Julia: So let's talk about it, lets that work-life balance. 

Tracy: Sometimes I use work-life balance on my hashtags on Instagram, but I also kind of don't like that phrase. I don't think that it's. I can't. I want us to just call it life. Like we work, we have, obviously we need to pay the bills, but also we have things that are innately in us that we are meant to be sharing with the world.

And, and that's what I want, like your business to be. Um, but that's not like. That's just part of your life. Like how can we intertwine it into your days? How can we make rest part, part of your work? How can we make work part of your life and, and get rid of that mom guilt for having the both, um, Is that making sense?

I, but it's, it shouldn't be separate, but also at the same time, like I do say, have boundaries and try and keep them, like, if it's family time, be all in with your family and let your brain turn off work so that it can recharge and be ready and raring to go. Next time you sit down to work and that, that rest.

So it's, so this is how it gets kind of combined into one, right? Because that rest, that you're doing. And focusing on your life stuff is to the benefit of your work. It's, it's part of your work. And just like that, like we were talking about showing your kid that you are doing all this amazing stuff that works stuff is part of your life.

Yeah. 

Julia: In my 

Tracy: normal job, in my 

Julia: normal job, it's a 24 hour industry. So one of the things I had to start doing was turned my work phone upside down when I get. Because it's flashing because it's social media management and you're just like that's happening. So now I'm trying to help my team understand. If I'm, if it's off hours and I'm not responding, it's not because I'm intentionally ignoring you.

It's that this is now home time. And yesterday my son was 

Tracy: intentionally ignoring and good for you fed 

Julia: and you know, kind of reinforcing like, Hey, it's not an emergency, this, this information you just sent me. Doesn't have to go out right now and, and helping people understand that is really, really hard.

Tracy: It is because I don't, I don't know why actually. Why don't we all think that everything's an emergency it's like, really? Is it? Yeah, it's an online business world. Like nothing is an emergency. 

Julia: There's not a, there's not, is there a dead body involved? Are we looking, is there a fire blocking the freeway?

Like these are actual emergency. Like, are we flip? Is there somebody fleeing a crime scene that's heinous and scary that we need to worry about. Those are actual emergencies. So now I'll text back and say, Thank you for the information. I will package it and get it ready for social on Monday. But Tracy, that was really freaking hard to get to that point because there was this whole lot of like, I gotta get, I gotta show that I'm a team player.

I got to show that I'm a hard worker and I'm dedicated. No, no, no, no. I'm dedicated. 

Tracy: Yeah. But questioning how the response was going to be. And maybe yeah. And afraid. Yeah. So you had to think of, am I going to say this the right time, the right way to the right person? That dah dah, dah. Yeah, totally. Yeah. 

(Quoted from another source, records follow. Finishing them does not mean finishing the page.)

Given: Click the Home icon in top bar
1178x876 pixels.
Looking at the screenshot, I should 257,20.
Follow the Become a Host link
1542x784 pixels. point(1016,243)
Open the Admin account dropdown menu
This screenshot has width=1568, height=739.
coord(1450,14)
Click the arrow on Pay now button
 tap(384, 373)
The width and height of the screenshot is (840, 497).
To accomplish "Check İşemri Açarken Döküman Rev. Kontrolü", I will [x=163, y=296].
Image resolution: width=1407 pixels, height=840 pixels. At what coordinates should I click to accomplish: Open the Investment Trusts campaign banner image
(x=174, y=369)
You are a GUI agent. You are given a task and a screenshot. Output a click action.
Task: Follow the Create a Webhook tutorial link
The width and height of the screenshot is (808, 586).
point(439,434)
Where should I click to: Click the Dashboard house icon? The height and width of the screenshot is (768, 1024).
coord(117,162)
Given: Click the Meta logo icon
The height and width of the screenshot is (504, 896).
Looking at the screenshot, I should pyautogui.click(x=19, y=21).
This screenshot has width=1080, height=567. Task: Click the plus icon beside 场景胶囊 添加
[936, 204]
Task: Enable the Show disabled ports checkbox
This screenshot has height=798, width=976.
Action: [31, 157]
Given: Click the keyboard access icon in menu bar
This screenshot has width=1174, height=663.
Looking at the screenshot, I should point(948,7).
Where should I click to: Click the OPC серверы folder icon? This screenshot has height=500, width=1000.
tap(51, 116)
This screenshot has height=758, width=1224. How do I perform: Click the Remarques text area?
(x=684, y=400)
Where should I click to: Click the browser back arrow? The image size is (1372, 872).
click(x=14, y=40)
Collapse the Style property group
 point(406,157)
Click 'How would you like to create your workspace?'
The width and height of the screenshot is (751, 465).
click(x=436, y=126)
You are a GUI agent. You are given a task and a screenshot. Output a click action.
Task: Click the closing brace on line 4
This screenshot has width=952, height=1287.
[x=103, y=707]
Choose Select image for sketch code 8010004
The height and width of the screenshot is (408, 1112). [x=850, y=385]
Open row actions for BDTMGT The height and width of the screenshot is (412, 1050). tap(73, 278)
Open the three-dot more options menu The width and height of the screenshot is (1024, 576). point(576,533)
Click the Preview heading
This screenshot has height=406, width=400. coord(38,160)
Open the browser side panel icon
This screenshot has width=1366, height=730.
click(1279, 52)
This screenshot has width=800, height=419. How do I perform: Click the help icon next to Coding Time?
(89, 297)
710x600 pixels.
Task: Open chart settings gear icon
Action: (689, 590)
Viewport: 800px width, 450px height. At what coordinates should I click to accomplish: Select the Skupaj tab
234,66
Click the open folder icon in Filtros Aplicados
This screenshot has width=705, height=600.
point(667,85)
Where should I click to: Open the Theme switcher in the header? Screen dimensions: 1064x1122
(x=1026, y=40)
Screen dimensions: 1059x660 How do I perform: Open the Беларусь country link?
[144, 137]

Julia: And if I don't and so now I have to add, I will package it and do it on this day, because if I don't add that.

Then I get built. They'll do it anyway. 

Tracy: And then I'm telling you don't want them like going off and thinking there it's not handled, but that's totally, exactly right. So you've thought through like, how can I set this boundary and still get them? We're looking for results. What are the results that they want?

They want that message put out there. So how can I get them that results in the time that I actually want to spend them? And that's how it is. Yeah. Between 

Julia: you and me. I'd rather just do video shoots and take pictures all day, then some of the other 

Tracy: stuff. Yeah. So between you and me, one day, we're going to figure out how you get to do that.

That's like your zone of genius stuff. That's going to be the easiest, best results from you. Build something really awesome. Let's 

Julia: talk celebrity moms. They make it look so easy and it's not fair. And I know, and I understand they have resources and teams. I get that. But like, then they start these businesses and you're just like, oh, this is so fresh.

Not frustrating. Yes. Good for you, hurrah. I'm so proud of you that you've like carved out in this industry. That's clearly male dominated, but also it just like, why do you make it look so easy? 

Tracy: It has they lit it's literally the teams though. I mean, they are just the face. They are licensing shit. People are coming to them and be like, I have this entire business already mapped out.

Can you just sign your name? That's there. And I don't, I don't know. 100% that that's what's happening all the time. Maybe these people are also doing it bootstrapping themselves as well. But like, when I, when I thought about this, like who's a celebrity mom mogul. The first one that came to my mind is Chris Jenner.

Oh yeah. Like I just started, I watched the Kardashians for the first time. Last summer during the quarantine, but I am obsessed. I'm all coming to an end. 

Julia: So how does that feel? 

Tracy: I know I'm so I'm very upset, but Chris Jenner, I mean, that is the definition of mogul. I can't even, you don't even know everything that she has got her hands in and what, everything that she's doing.

And she's clearly very. Smart and business savvy, like she built this whole thing. Um, so like, like I said, I'm fascinated by her, but at the same time, granted, it's a show who knows how much of this is real. Even on the show, you see how spread thin she is. She's not able to do it all. She's constantly like on her phone, ignoring her children.

They're always asking her to put her phone down. There's always something that she's like, I'm not able to go there. Cause I got to go here. She, she needs. Yes, but I'm afraid she might be at the, do it all. I've got to do 58,000 things today in this one hour, I might not be able to help even that, like, she has so much help.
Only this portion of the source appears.